Instructions to follow
The full listing is to be returned exactly as given, but without pictures.

Input data
▼

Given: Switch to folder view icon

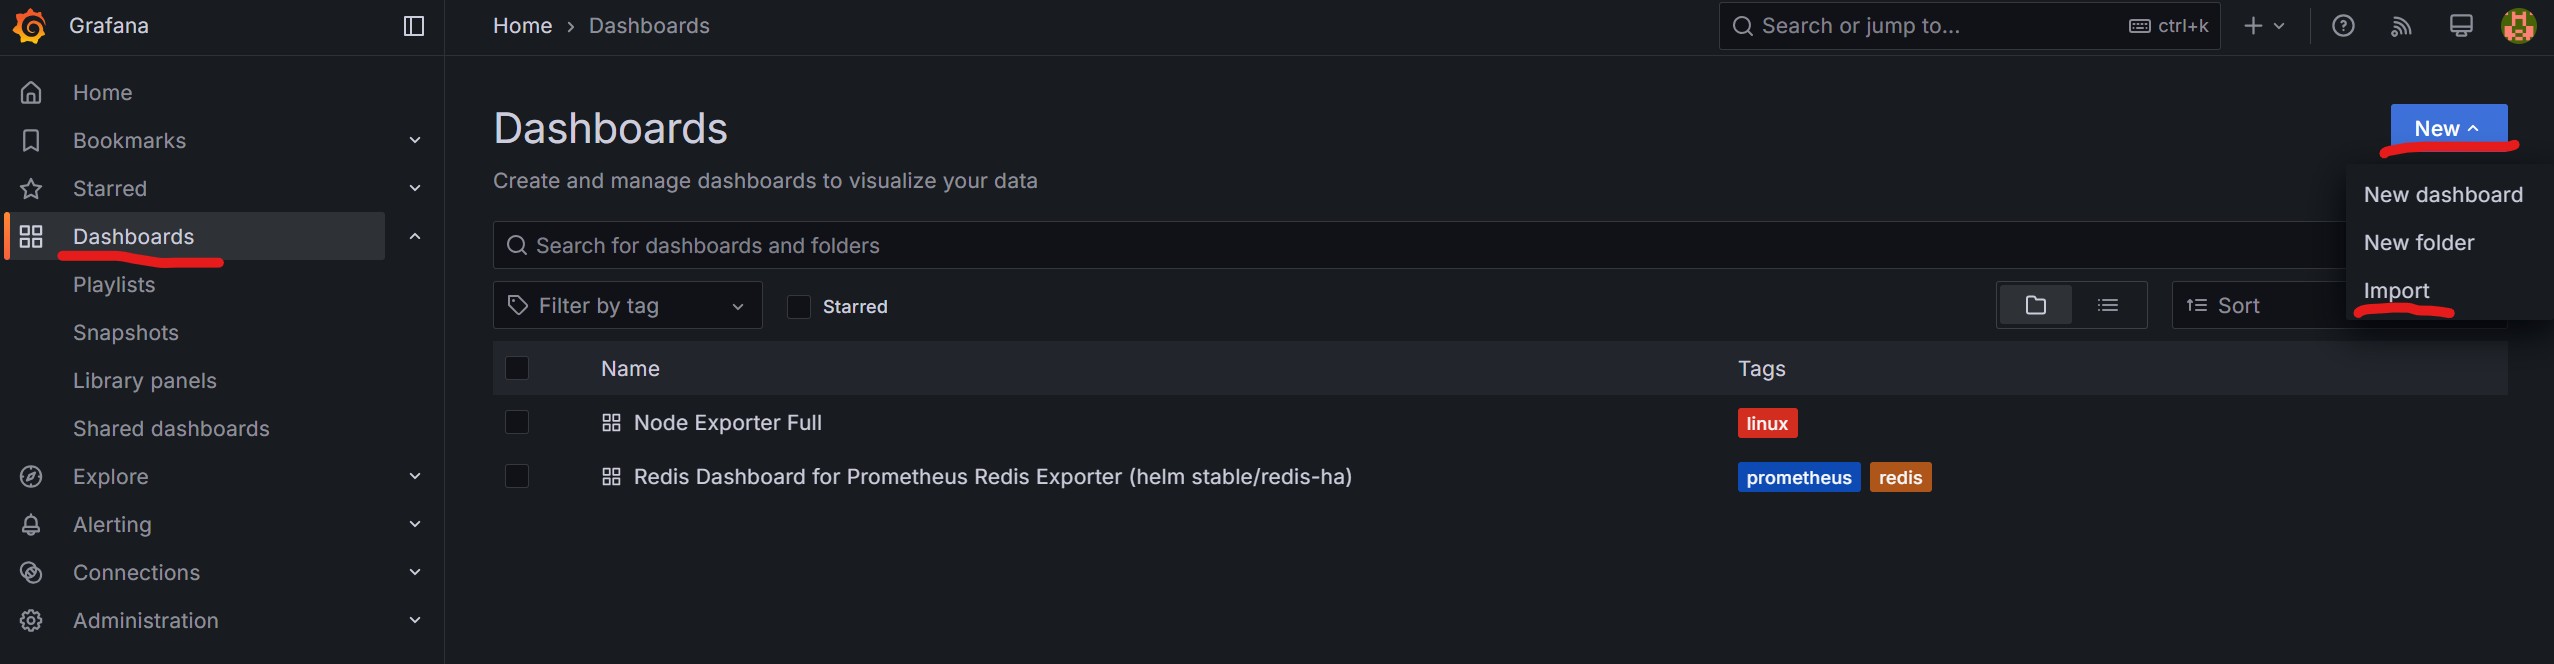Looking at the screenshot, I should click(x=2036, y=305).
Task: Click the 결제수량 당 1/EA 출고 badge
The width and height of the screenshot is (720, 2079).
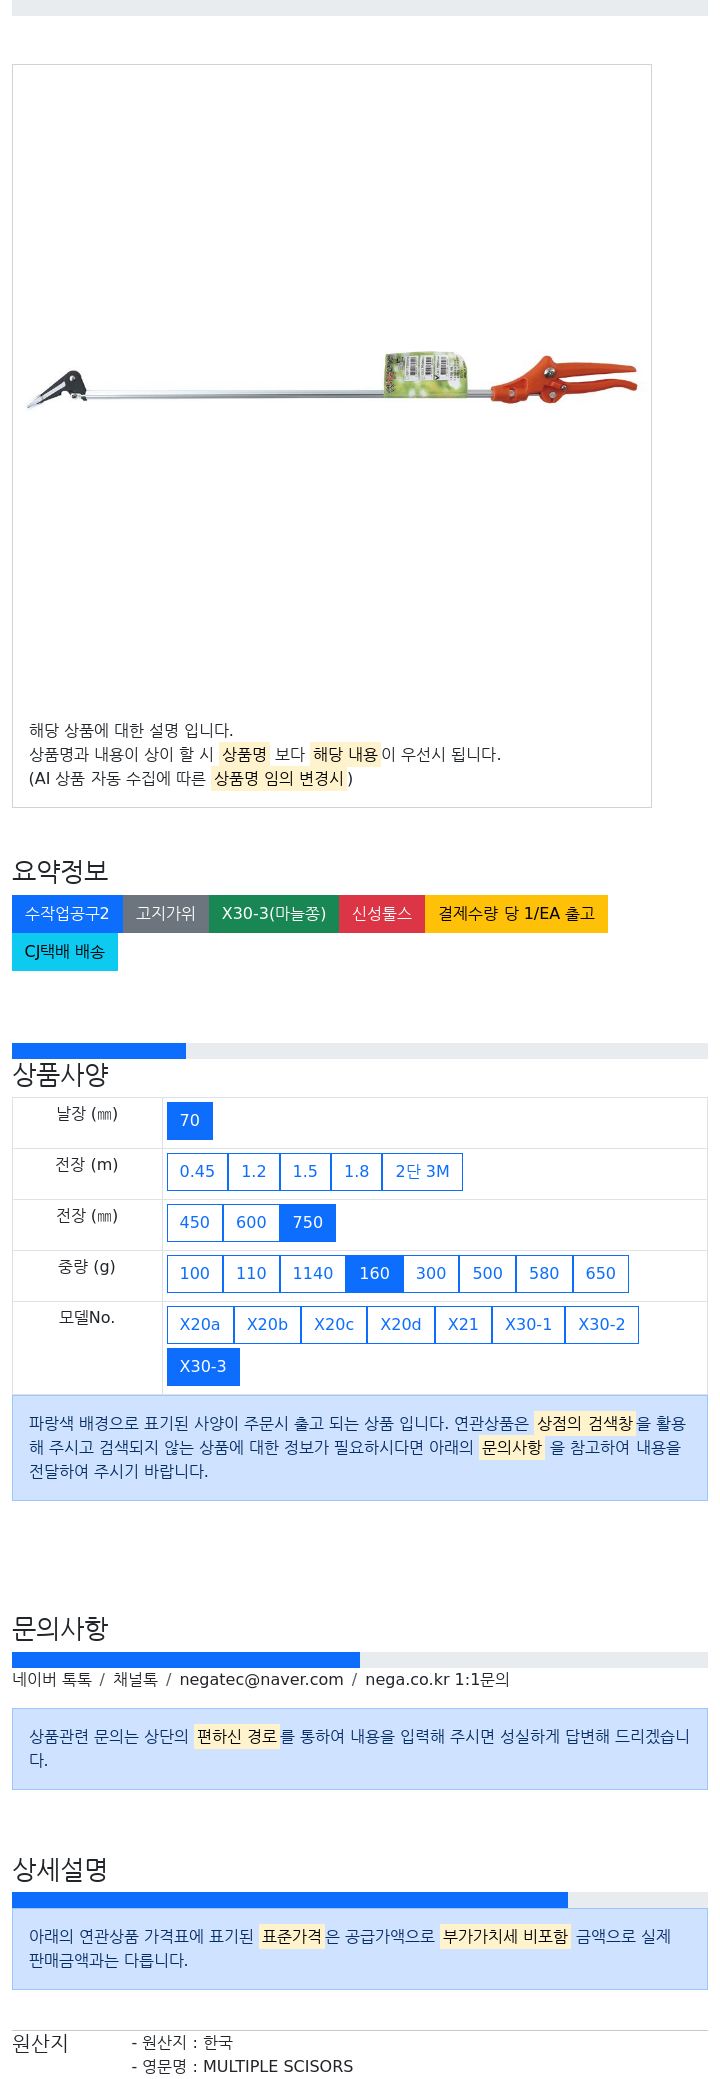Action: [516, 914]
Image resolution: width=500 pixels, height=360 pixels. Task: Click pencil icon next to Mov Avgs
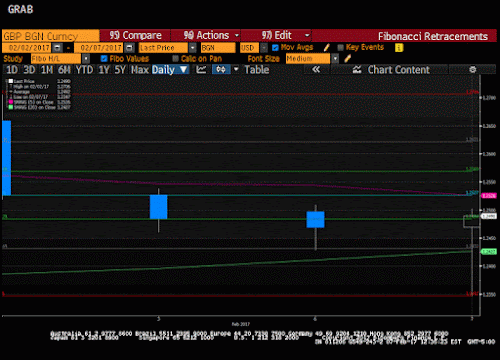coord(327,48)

▲

Worked solution
Given: Switch to folder view icon

Looking at the screenshot, I should click(x=2036, y=305).
Task: Click the 결제수량 당 1/EA 출고 badge
The width and height of the screenshot is (720, 2079).
Action: [516, 914]
Image resolution: width=500 pixels, height=360 pixels. Task: Click pencil icon next to Mov Avgs
coord(327,48)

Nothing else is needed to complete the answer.